(Beginning of Given information)

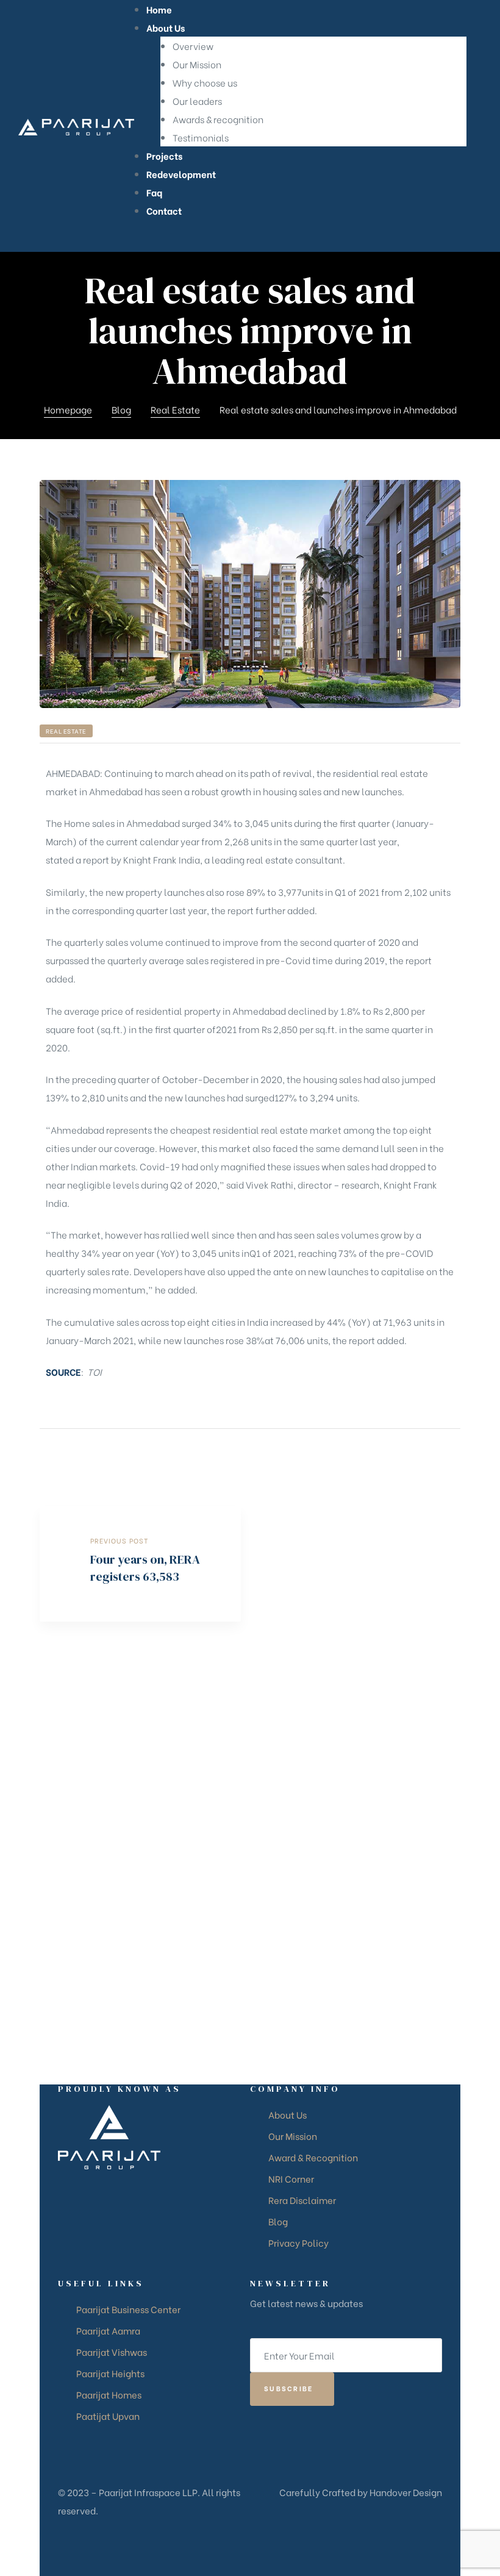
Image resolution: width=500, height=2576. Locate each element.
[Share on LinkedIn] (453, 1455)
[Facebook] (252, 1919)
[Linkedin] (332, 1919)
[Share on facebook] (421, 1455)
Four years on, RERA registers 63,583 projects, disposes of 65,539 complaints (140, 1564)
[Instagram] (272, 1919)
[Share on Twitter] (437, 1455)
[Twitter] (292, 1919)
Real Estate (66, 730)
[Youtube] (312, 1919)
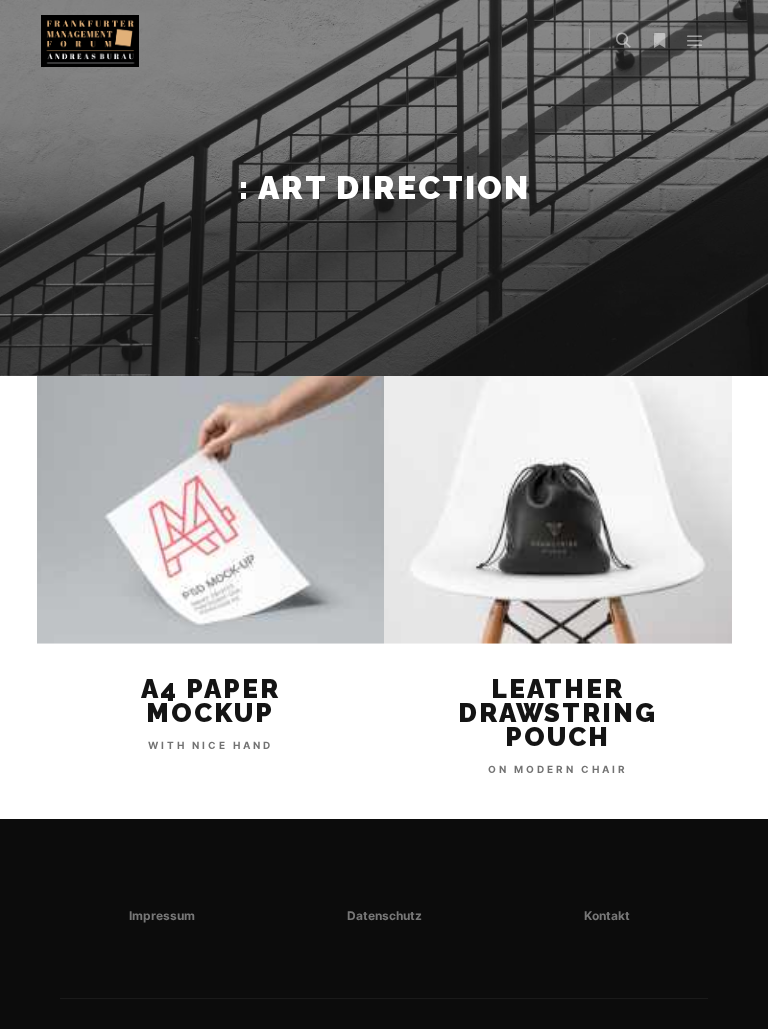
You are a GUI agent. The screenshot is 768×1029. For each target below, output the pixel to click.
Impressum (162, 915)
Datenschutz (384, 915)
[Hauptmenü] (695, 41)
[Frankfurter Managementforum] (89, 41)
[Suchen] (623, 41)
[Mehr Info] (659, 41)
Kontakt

(End of Given information)

Activity:
Transcribe nothing but the lines from the one containing "[Linkedin] (332, 1919)" through the final line of the records, exactly as written and without pictures.

Answer space:
[Linkedin] (332, 1919)
[Share on facebook] (421, 1455)
Four years on, RERA registers 63,583 projects, disposes of 65,539 complaints (140, 1564)
[Instagram] (272, 1919)
[Share on Twitter] (437, 1455)
[Twitter] (292, 1919)
Real Estate (66, 730)
[Youtube] (312, 1919)
You are a GUI agent. The screenshot is 768×1029. For each target below, output the pixel to click.
Impressum (162, 915)
Datenschutz (384, 915)
[Hauptmenü] (695, 41)
[Frankfurter Managementforum] (89, 41)
[Suchen] (623, 41)
[Mehr Info] (659, 41)
Kontakt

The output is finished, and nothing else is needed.